### Instructions to follow
Without changing a single character, write out every record below.

[[ Data for processing open ]]

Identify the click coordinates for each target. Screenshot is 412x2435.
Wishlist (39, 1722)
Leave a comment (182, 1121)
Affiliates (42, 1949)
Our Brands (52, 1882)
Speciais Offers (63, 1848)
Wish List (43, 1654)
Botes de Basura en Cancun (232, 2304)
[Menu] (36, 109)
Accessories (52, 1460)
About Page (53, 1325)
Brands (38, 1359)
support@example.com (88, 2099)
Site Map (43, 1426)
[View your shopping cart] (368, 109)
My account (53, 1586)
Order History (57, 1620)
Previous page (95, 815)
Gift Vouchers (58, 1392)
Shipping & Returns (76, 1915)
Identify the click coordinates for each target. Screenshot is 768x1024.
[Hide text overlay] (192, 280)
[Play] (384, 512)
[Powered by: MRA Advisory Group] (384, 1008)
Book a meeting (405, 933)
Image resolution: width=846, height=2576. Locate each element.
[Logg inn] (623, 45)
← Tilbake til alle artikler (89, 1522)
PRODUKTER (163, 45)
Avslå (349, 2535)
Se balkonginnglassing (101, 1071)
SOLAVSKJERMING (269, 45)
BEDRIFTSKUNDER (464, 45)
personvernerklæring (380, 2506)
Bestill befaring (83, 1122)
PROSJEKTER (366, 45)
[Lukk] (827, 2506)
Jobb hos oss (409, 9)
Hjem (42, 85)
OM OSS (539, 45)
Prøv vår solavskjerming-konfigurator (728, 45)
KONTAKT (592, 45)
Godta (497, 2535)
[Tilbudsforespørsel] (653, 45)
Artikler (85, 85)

[[ Data for processing closed ]]

### Task answer
Identify the click coordinates for each target. Screenshot is 412x2435.
Wishlist (39, 1722)
Leave a comment (182, 1121)
Affiliates (42, 1949)
Our Brands (52, 1882)
Speciais Offers (63, 1848)
Wish List (43, 1654)
Botes de Basura en Cancun (232, 2304)
[Menu] (36, 109)
Accessories (52, 1460)
About Page (53, 1325)
Brands (38, 1359)
support@example.com (88, 2099)
Site Map (43, 1426)
[View your shopping cart] (368, 109)
My account (53, 1586)
Order History (57, 1620)
Previous page (95, 815)
Gift Vouchers (58, 1392)
Shipping & Returns (76, 1915)
Identify the click coordinates for each target. Screenshot is 768x1024.
[Hide text overlay] (192, 280)
[Play] (384, 512)
[Powered by: MRA Advisory Group] (384, 1008)
Book a meeting (405, 933)
Image resolution: width=846, height=2576. Locate each element.
[Logg inn] (623, 45)
← Tilbake til alle artikler (89, 1522)
PRODUKTER (163, 45)
Avslå (349, 2535)
Se balkonginnglassing (101, 1071)
SOLAVSKJERMING (269, 45)
BEDRIFTSKUNDER (464, 45)
personvernerklæring (380, 2506)
Bestill befaring (83, 1122)
PROSJEKTER (366, 45)
[Lukk] (827, 2506)
Jobb hos oss (409, 9)
Hjem (42, 85)
OM OSS (539, 45)
Prøv vår solavskjerming-konfigurator (728, 45)
KONTAKT (592, 45)
Godta (497, 2535)
[Tilbudsforespørsel] (653, 45)
Artikler (85, 85)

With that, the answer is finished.